2.  How to interpret the D and Prob>D values reported by JMP?

3.  Does user have control over the Alpha / Significant Level?  If yes, how?

 

tonya_mauldin0

Joined:

Jan 21, 2015

The details and formulas of this test can be found on the following page:  http://support.sas.com/documentation/cdl/en/procstat/63104/HTML/default/viewer.htm#procstat_univaria...

The null hypothesis for the KSL test is that the data are distributed as whatever distribution you have fit.  Suppose you fit a normal distribution.  Then the null hypothesis is that the data are normally distributed.

In order to interpret the test, the user must decide on an alpha level.  Suppose you pick an alpha value of .05.

Receiving a p-value of 0.1500 indicates that one cannot reject the null hypothesis (because we chose an alpha of .05 which is less than the p-value).

ron_horne

Super User

Joined:

Jun 23, 2011

with this size of sample size everything comes out as significant (for good or bad). this is since every little difference is "detectable". with this sample i would first mach things visually.

I also find the p values of this test rather suspiciously rounded. if you just omit some observations and repeat the test it will still give the exact same p value.

tonya_mauldin0

Joined:

Jan 21, 2015

JMP is not actually calculating the p-values in this case. JMP is looking them up from tabled values. That is why you can omit some observations and get the same p-value. This is also why JMP gives the < or > symbol. This tells the user that the p-value is slightly less than or slightly more than the reported value.

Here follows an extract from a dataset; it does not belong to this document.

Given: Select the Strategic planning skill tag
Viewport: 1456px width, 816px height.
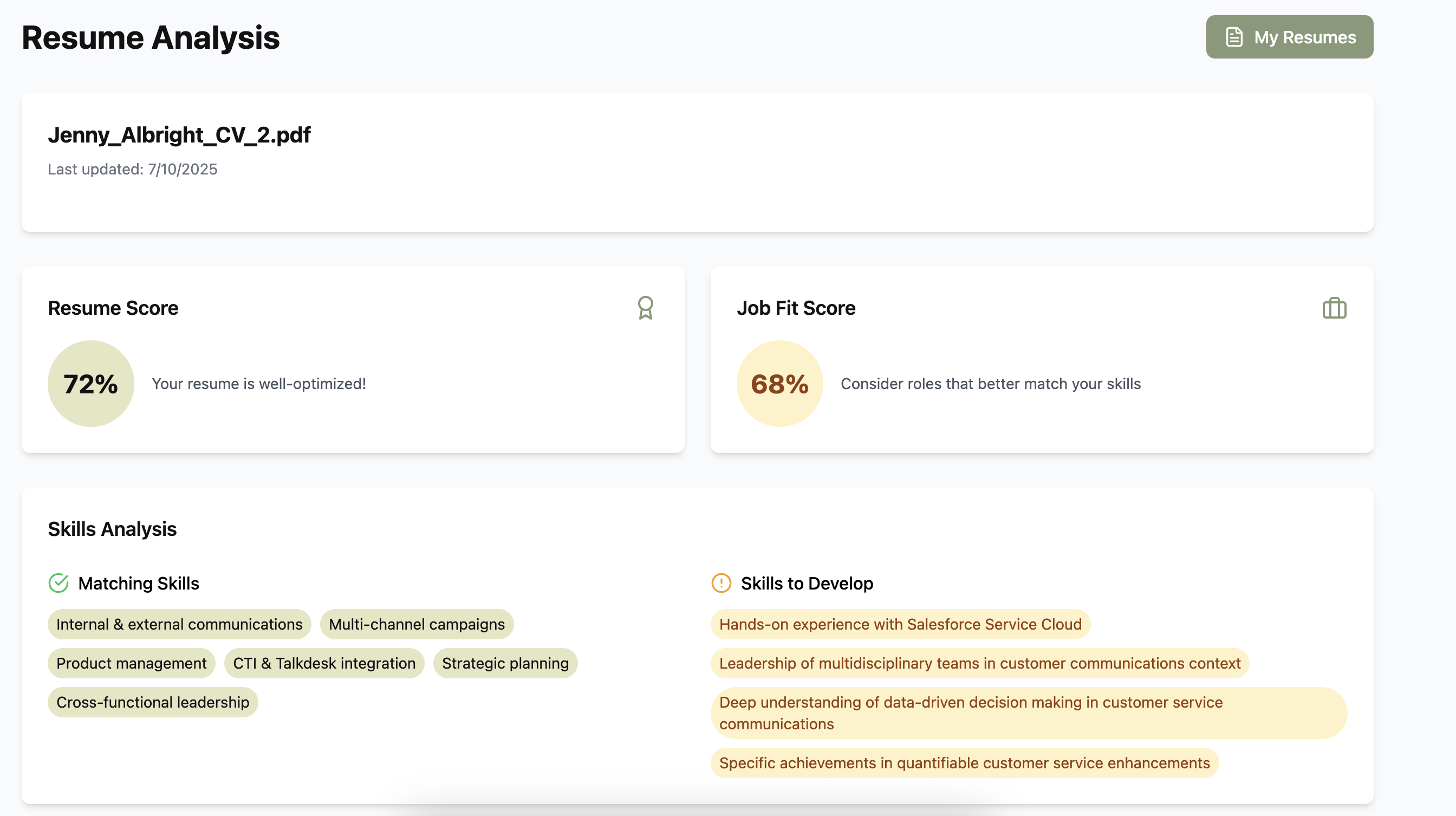Looking at the screenshot, I should [x=505, y=663].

You are correct about the sample size/significance issue.


tonya_mauldin0

Joined:

Jan 21, 2015

JMP is not actually calculating the p-values in this case. JMP is looking them up from tabled values. That is why you can omit some observations and get the same p-value. This is also why JMP gives the < or > symbol. This tells the user that the p-value is slightly less than or slightly more than the reported value.



You are correct about the sample size/significance issue.


ylee

Occasional Contributor

Joined:

Nov 16, 2016

Thank you for the pointers.

 

While a sample size of ~159k is considered as large and highly detectable in the context of rejecting the null hypothesis, is there a number where we consider a sample size as "large and highly detectable"?  And if this number is based on a theory, or a general rule of thumb?  In my case, I could be working on a sample size of ~40k.

 

To add, my intention is to attempt to avoid visual inspection of the histograms.  I could be dealing with ~40k of units in a particular product, where each unit is taken ~3000 different kinds of measurements.  Assuming we expect every single kind of measurement to produce a Normal distribution behaviour.  I imagine, if possible, I could run the Normality test using JMP to report the p-value for each of the 3000 measurements.  By looking at 3000 p-values as the first gross screen, it allows me to quickly identify problematic measurements (that are not Normal) instead of viewing through 3000 histograms manually.  For this, we need (1) accuracy and robustness from the Normality test, and (2) automation in JSL supported to report these p-values.  If there's any advice on such usage model, that'd be very much appreciated.

ron_horne

Super User

Joined:

Jun 23, 2011

in this case you may want to try the following steps:

1) open your data table.

2) run a distribution with all the variables you want.

3) hold the Ctrl key and fit the normal distribution to all variables

image.png

 

4) hold the Ctrl key and get the goodness of fit

image.png

 

5) now comes the trick: right click on one of the goodness of fit tables and choose Make combined data table.

image.png

 

now you should have a fully functional table with all your results at once. this will allow you to sort by the statistic value or Pvalue or even make a graph of what you just got.

 

hope this helps.

ron